### GESTELLTE AUFGABE 1
Wie oft musste Premierministerin Elisabeth Borne laut dem Text über die französische „Rentrée“ 2023 zum Artikel 49.3 greifen?
### GESTELLTE AUFGABE 2
Warum konnte die Rentenreform laut dem Text über die französische „Rentrée“ 2023 nur mithilfe des Artikels 49.3 verabschiedet werden? Antworte in ein bis drei Sätzen.
### GESTELLTE AUFGABE 3
Setze den Text über die französische „Rentrée“ 2023 nach seinem letzten Satz fort.

### AUSGANGSTEXT
************
HOHE POLITISCHE HERAUSFORDERUNGEN BELASTEN DIE „RENTRÉE“ 2023
Hohe politische Herausforderungen belasten die „Rentrée“ 2023 Eine heiße Sommerpause geht abrupt zu Ende, aber eine nicht weniger turbulente politische Herbstperiode zeichnet sich ab.
Das erste Jahr der zweiten Amtszeit von Präsident E Macron war stark belastet durch die fehlende absolute Mehrheit im Parlament. Die Rentenreform konnte so – mangels einer Einigung mit der konservativen Rechtspartei (LR) – nur mithilfe des äußerst unbeliebten, als „undemokratisch“ angesehenen Artikel 49.3 verabschiedet werden. In der Nationalversammlung kam es zu tumultartigen, aggressiven und die parlamentarischen Grundregeln völlig missachtenden Ausschreitungen. Premierministerin Elisabeth Borne war gezwungen, zehnmal den Artikel 49.3 zu ergreifen.
Ein übereilter Schuss eines Polizisten auf einen flüchtenden jugendlichen Verkehrssünder Ende Juni, der zu dessen Tod führte, löste eine Serie von Krawallen sowie ausschreitenden Demonstrationen aus und schürte zusätzlich die aufgeheizte Aversion gegen die Staatsgewalt.
Präsident Macron verordnete eine hunderttägige politische Ruhepause und versprach für den 14. Juni 2023 die Ankündigung einer „großen politischen Initiative“, die jedoch auf die Nachferienzeit verschoben wurde. Stattdessen kam es zu einer Regierungsumbildung, wobei zur Überraschung der öffentlichen Meinung die nicht sehr charismatische und wenig populäre Premierministerin Elisabeth Borne wieder im Amt bestätigt wurde.
************
### GESAMMELTES MATERIAL
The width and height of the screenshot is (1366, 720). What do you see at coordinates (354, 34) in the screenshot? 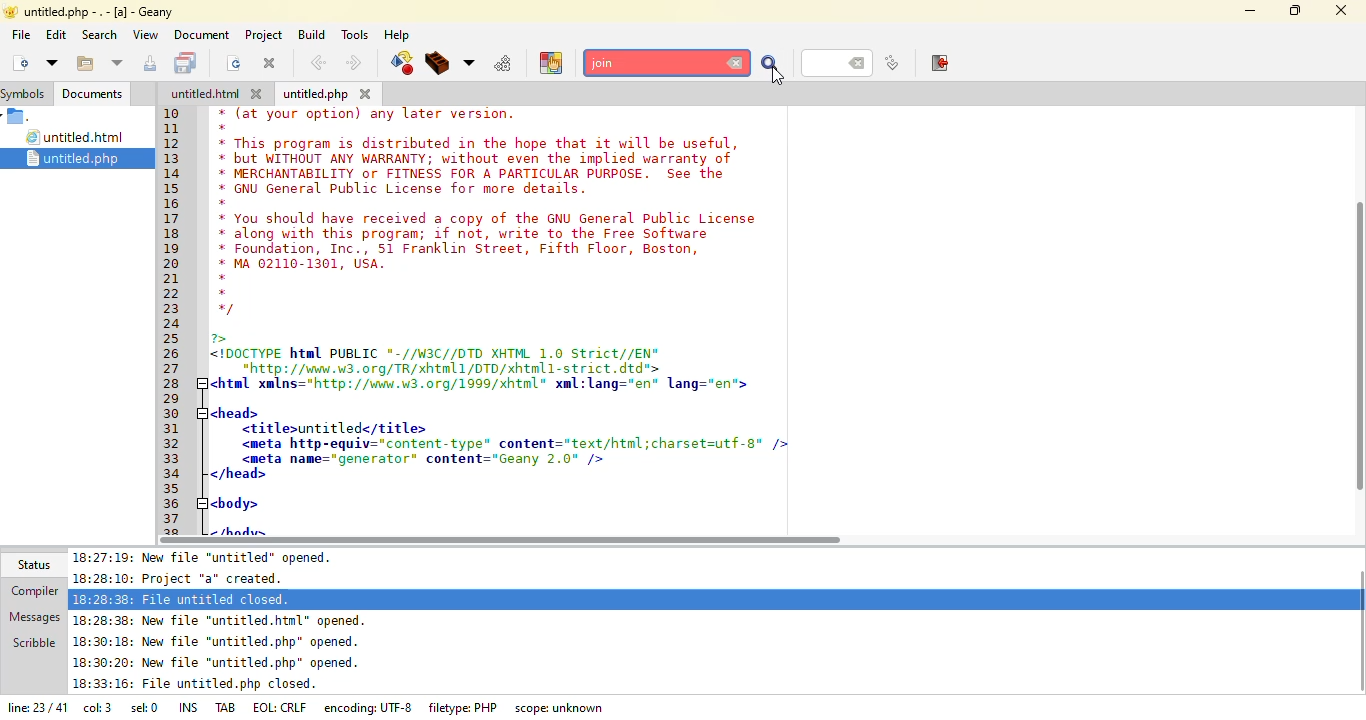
************
### ERGEBNIS DER ÜBUNG 1
Zehnmal.

### ERGEBNIS DER ÜBUNG 2
Präsident Macron fehlte im Parlament die absolute Mehrheit, und mit der konservativen Rechtspartei (LR) kam keine Einigung zustande. Deshalb blieb nur der unbeliebte, als „undemokratisch“ angesehene Artikel 49.3.

### ERGEBNIS DER ÜBUNG 3
Die nun vorliegende politische Agenda ist entsprechend umfangreicher und reichlich konfliktbeladen: Zunächst muss nun das bereits im Dezember 2022 vom Parlament abgelehnte Gesetz zur Entwicklung der öffentlichen Finanzen für den Zeitraum von 2023 bis 2027 („Loi de programmation des finances publiques“ – „LPFP“) noch genehmigt werden. Der Gesetzesentwurf sieht vor, innerhalb dieser Zeitspanne das Haushaltsdefizit unter die Marke von 3% zu bringen, die Staatsschulden auf 110,9% des BIPs zurückzuführen und die staatliche Ausgabenquote jährlich nicht mehr als 0,6% ansteigen zu lassen.
Die Regierungschefin hat nun vorgesehen, die Zahlen des obigen Gesetzentwurfs aus 2022 im Rahmen der Diskussionen für das Budget 2024 anzupassen und ihn Ende September genehmigen zu lassen. In Anbetracht der weiterhin bestehenden großen Spannungen mit allen Oppositionsparteien ist eine abermalige Ablehnung nicht auszuschließen. Die dann notwendige Anwendung von Artikel 49.3 hätte die fatale Folge, dass ein weiterer Gebrauch dieser „Notwaffe“ für normale Gesetzesvorhaben – mit Ausnahme von Haushaltsgesetzen – in der laufenden Gesetzesperiode nicht mehr möglich wäre. Dabei ist auch nicht auszuschließen, dass wie in den vorausgegangenen, komplizierten Abstimmungsvorgängen zum Rentengesetz, wiederum ein Misstrauensantrag, aber dieser Mal mit Unterstützung der LR, gestellt und die Regierung zum Rücktritt gezwungen würde.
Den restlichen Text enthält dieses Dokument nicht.